- _Exercise objective_
Using the listing below, reproduce exactly the lines from the one with "Decrease the repeat interval days with minus" through the last, with all pictures left out.

- _Task data_
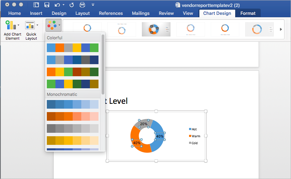Choose the orange Monochromatic palette
The height and width of the screenshot is (179, 291).
coord(73,116)
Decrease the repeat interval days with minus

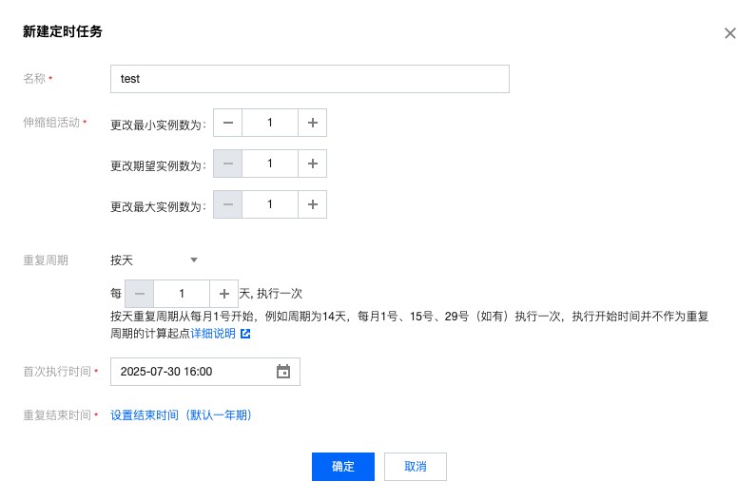(x=140, y=294)
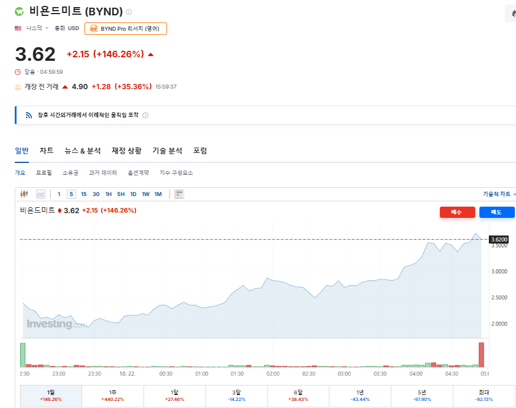
Task: Click the bell icon at top right
Action: [x=511, y=14]
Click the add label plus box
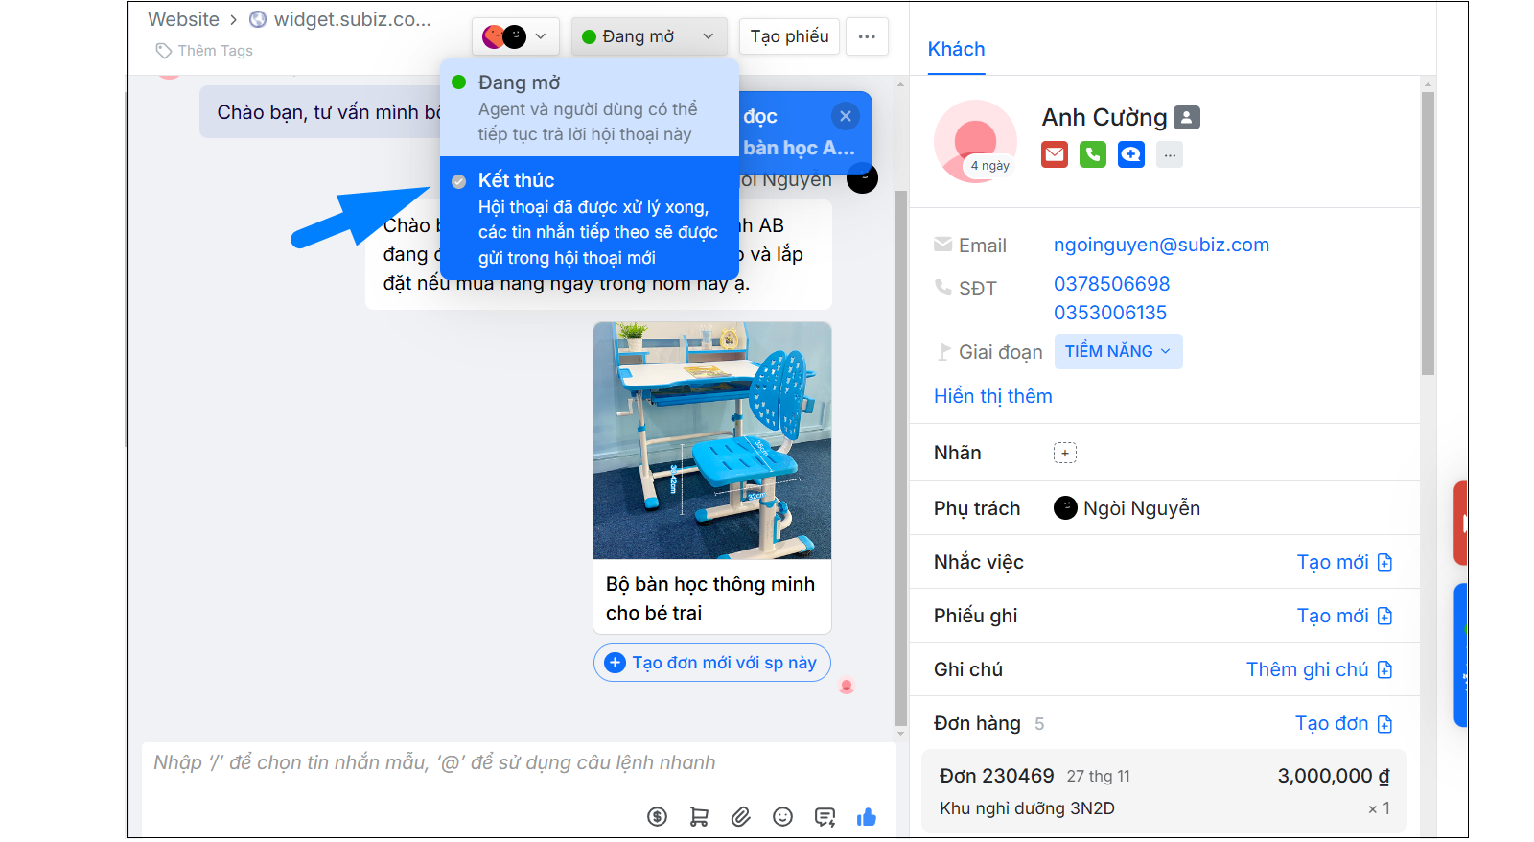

- _Solution to this problem_
Decrease the repeat interval days with minus

(x=140, y=294)
Task: Click the bell icon at top right
Action: [x=511, y=14]
Click the add label plus box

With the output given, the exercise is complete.